**TASK INSTRUCTIONS**
Copy the material from its start through the line with "tap(156, 341)", swapping "toolbar" for "header bar" and changing nothing else, and leave the pictures out.

>> BEGIN DATA ROWS

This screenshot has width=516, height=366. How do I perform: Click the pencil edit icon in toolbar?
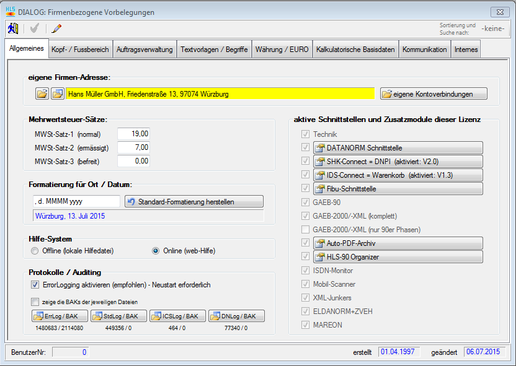coord(57,28)
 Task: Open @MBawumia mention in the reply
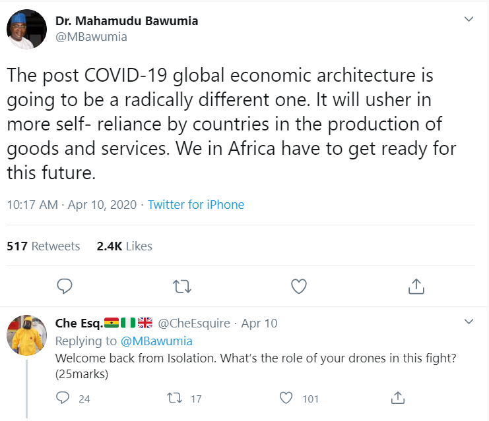tap(156, 341)
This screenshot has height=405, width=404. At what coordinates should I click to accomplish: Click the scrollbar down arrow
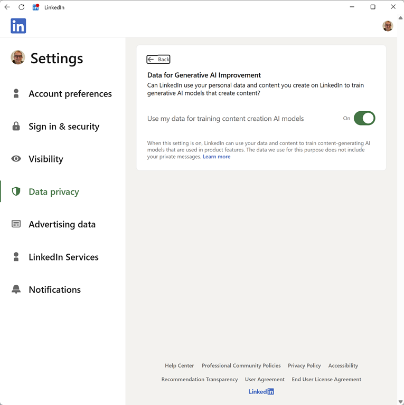click(x=400, y=402)
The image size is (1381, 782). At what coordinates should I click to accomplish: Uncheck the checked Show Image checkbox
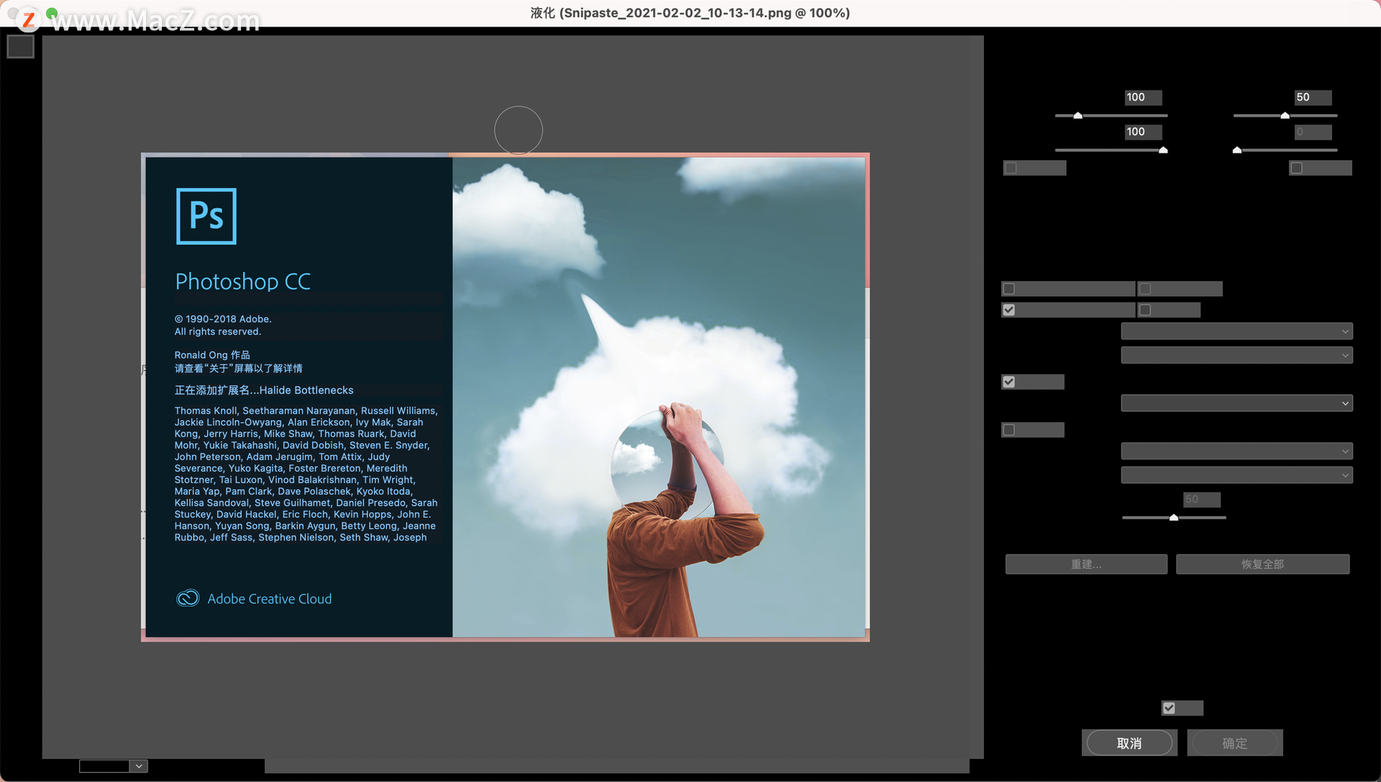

>> END DATA ROWS

**ANSWER TO THIS PROBLEM**
This screenshot has width=516, height=366. How do I perform: Click the pencil edit icon in header bar?
coord(57,28)
 Task: Open @MBawumia mention in the reply
tap(156, 341)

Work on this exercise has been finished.